5.1.3 Le stesse osservazioni possono essere fatte in chiave retrospettiva. Se infatti le ricordate innovazioni normative sono intervenute in epoca ampiamente successiva ai fatti oggetto del presente giudizio, non può nondimeno sottacersi come grazie all’opera pretoria di questo Consesso, il privato non risultasse anche allora sfornito di mezzi di tutela contro l’inerzia dell’amministrazione. Sin dal 1978, infatti, in epoca dunque antecedente alla generalizzazione dell’obbligo di rispettare i termini di conclusione del procedimento, l’Adunanza plenaria (decisione del 10 marzo 1978, n. 10) aveva affermato in generale l’applicabilità dello strumento della diffida e messa in mora prevista dall’art. 25 del testo unico degli impiegati civili dello Stato (l. n. 3/1957), e dunque uno strumento valevole per proporre l’azione civile di risarcimento danni contro il funzionario inerte, al fine di fare constare il rifiuto dell’amministrazione di provvedere ed il conseguente silenzio-inadempimento, mediante la relativa azione davanti al giudice amministrativo.
Inoltre, con specifico riguardo ai procedimenti di rilascio della concessione edilizia, l’art. 4, comma 1, l. n. 10/1977 opera(va) un rinvio all’art. 31 della legge urbanistica n. 1150/1942, in particolare per riguardo concerne la “procedura”. La norma richiamata, a sua volta, impone(va) all’amministrazione di provvedere entro 60 giorni dal ricevimento della domanda (comma 6), consentendo al privato istante di “ricorrere contro il silenzio rifiuto” (comma 7).
5.1.4 Pertanto, l’odierno ben avrebbe potuto avvalersi di quest’ultimo rimedio, per giunta senza dovere provvedere alla notifica di alcuna diffida.

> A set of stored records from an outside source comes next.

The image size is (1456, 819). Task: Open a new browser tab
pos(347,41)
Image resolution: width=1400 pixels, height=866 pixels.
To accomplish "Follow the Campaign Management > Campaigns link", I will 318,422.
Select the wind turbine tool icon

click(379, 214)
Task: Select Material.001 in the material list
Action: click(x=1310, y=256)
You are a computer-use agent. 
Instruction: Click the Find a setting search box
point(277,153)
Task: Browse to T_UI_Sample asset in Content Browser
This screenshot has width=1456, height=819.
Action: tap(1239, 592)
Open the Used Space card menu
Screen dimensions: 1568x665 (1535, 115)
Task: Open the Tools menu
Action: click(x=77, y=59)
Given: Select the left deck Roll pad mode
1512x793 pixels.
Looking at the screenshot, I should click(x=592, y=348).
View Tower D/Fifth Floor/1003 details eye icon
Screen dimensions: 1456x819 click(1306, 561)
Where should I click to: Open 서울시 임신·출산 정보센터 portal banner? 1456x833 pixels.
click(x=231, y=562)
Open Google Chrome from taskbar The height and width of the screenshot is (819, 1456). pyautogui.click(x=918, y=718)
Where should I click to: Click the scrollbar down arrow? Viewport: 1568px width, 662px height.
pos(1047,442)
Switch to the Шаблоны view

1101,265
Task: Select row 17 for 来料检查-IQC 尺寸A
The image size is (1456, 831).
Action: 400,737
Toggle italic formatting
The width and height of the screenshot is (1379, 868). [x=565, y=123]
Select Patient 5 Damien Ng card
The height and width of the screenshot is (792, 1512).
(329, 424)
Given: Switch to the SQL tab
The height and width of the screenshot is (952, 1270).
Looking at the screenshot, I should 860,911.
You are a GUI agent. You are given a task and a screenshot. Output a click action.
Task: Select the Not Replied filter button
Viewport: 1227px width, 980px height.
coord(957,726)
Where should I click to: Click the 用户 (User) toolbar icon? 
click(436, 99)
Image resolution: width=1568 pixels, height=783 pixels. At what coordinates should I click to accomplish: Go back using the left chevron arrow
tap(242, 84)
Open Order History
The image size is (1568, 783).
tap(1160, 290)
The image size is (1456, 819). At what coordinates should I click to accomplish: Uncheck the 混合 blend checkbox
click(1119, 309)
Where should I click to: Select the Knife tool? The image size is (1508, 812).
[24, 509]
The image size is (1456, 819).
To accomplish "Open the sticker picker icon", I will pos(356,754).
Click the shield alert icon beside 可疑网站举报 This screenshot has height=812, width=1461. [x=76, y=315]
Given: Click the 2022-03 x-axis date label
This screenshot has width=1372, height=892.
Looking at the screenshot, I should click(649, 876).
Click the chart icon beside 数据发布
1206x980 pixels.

Non può lo stesso, invece, dolersi dell’illegittimità del diniego sopravvenuto alla scadenza del suddetto termine. La verifica di conformità a legge di tale atto, in cui si sostanzia il giudizio di validità, come detto sopra, risulta infatti positiva, visto che il citato art. 4, comma 1, l. n. 10/1977 prescrive(va) che la concessione edilizia sia rilasciata “in conformità alle previsioni degli strumenti urbanistici”. Il che è proprio quanto avvenuto nel caso di specie, essendo il diniego motivato sulla base dell’incompatibile destinazione impressa dal sopravvenuto strumento urbanistico alla zona su cui l’intervento oggetto di domanda avrebbe dovuto essere realizzato.
5.1.4.1 Tanto meno l’appellante può dolersi del fatto che la regolamentazione urbanistica dell’area in senso impeditivo dell’intervento edilizio progettato sia stata possibile proprio a causa dell’abnorme durata del procedimento e inferire da ciò una dolosa preordinazione dell’amministrazione di negare in ogni caso il necessario titolo concessorio.
Infatti, come sopra detto, la legittimità di un atto amministrativo è data dalla sua oggettiva rispondenza alle norme di legge ed ai principi generali che presiedono all’esercizio della funzione amministrativa, mentre non rilevano a tal fine atteggiamenti meramente soggettivi dei funzionari inseriti nell’organizzazione dell’ente pubblico. Tramontate le ricostruzioni pan-civilistiche, la teoria generale dell’atto amministrativo si è ormai affrancata dagli elementi costitutivi di più diretta matrice contrattualistica ed in particolare dall’elemento della volontà e dalle relative connotazioni soggettivistiche. Più precisamente, nel campo dell’amministrazione la volontà rileva unicamente nella misura in cui si è estrinsecata nella determinazione autoritativa e non già quale espressione di uno stato psicologico dell’organo autore dell’atto».